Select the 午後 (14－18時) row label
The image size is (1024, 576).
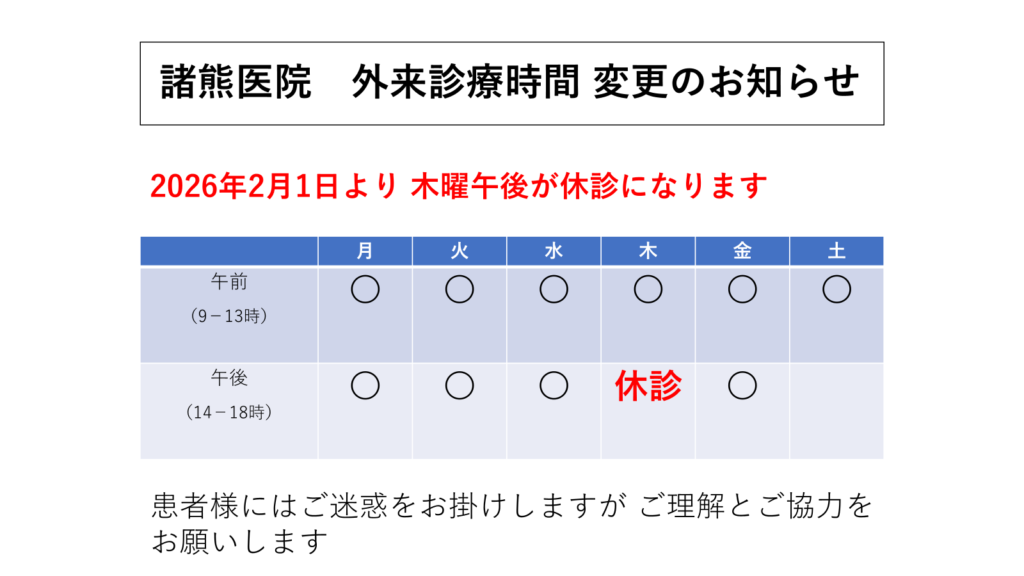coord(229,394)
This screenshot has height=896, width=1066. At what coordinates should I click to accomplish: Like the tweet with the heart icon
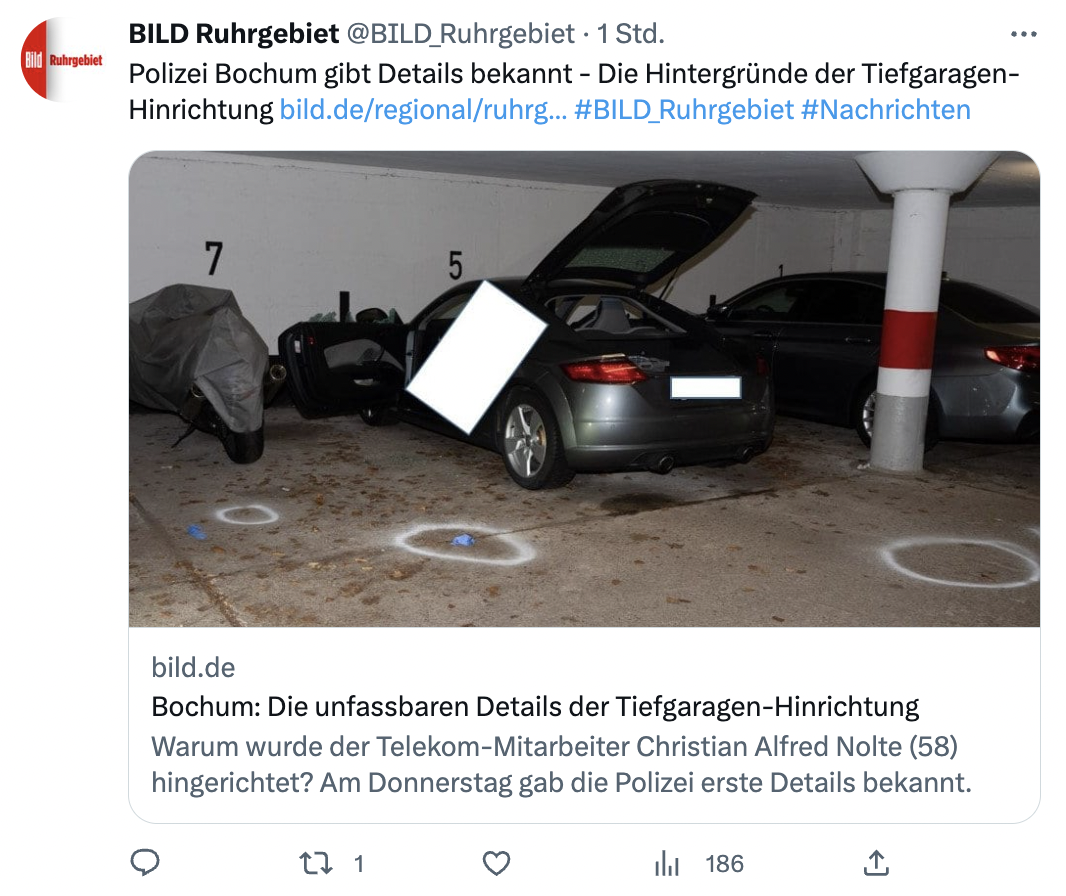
::::
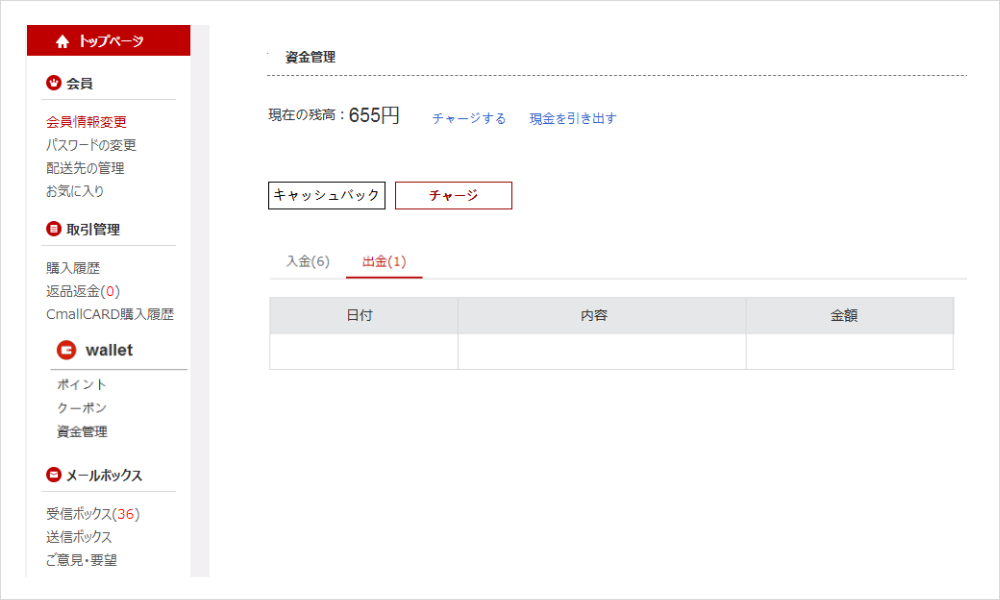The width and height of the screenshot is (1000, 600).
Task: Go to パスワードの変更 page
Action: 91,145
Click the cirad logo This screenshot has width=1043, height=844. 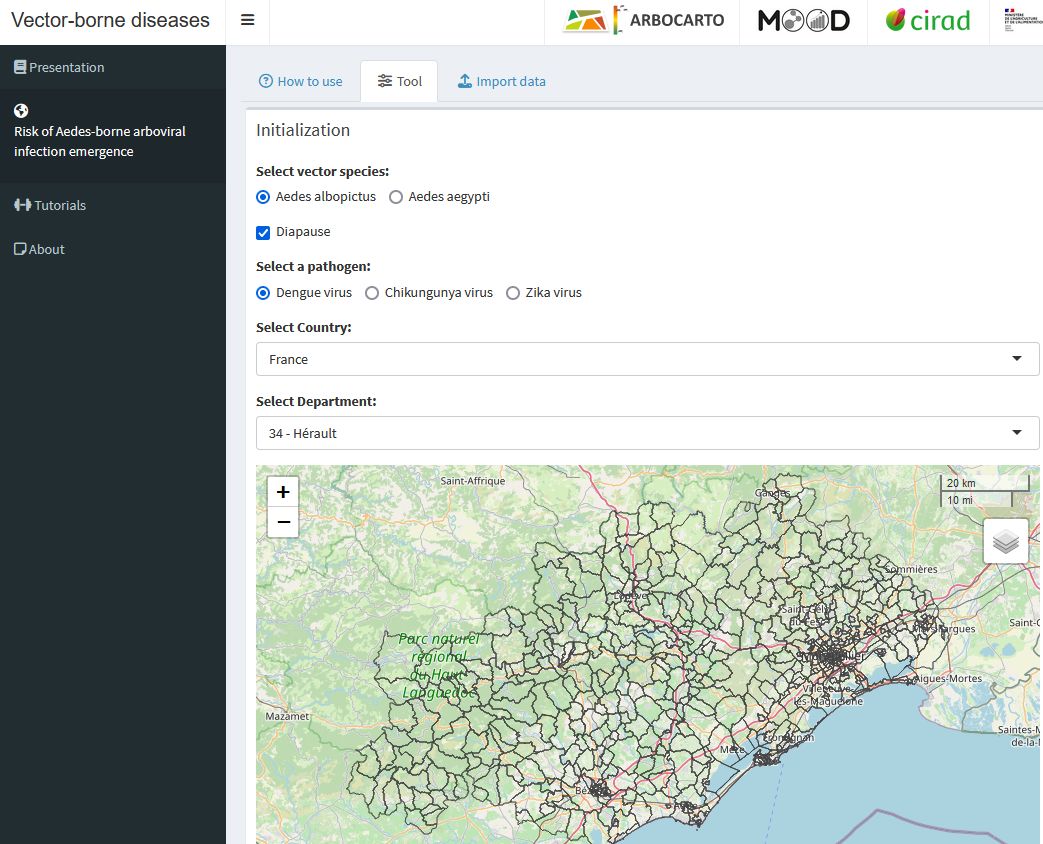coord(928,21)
::::
Repeat exactly the lines above, from the line that contains "Select the 午後 (14－18時) row label" down through the line that contains "This screenshot has height=896, width=1066.". Include both of those lines and none of the pictures.

Select the 午後 (14－18時) row label
The image size is (1024, 576).
coord(229,394)
This screenshot has height=896, width=1066. At what coordinates should I click to accomplish: Like the tweet with the heart icon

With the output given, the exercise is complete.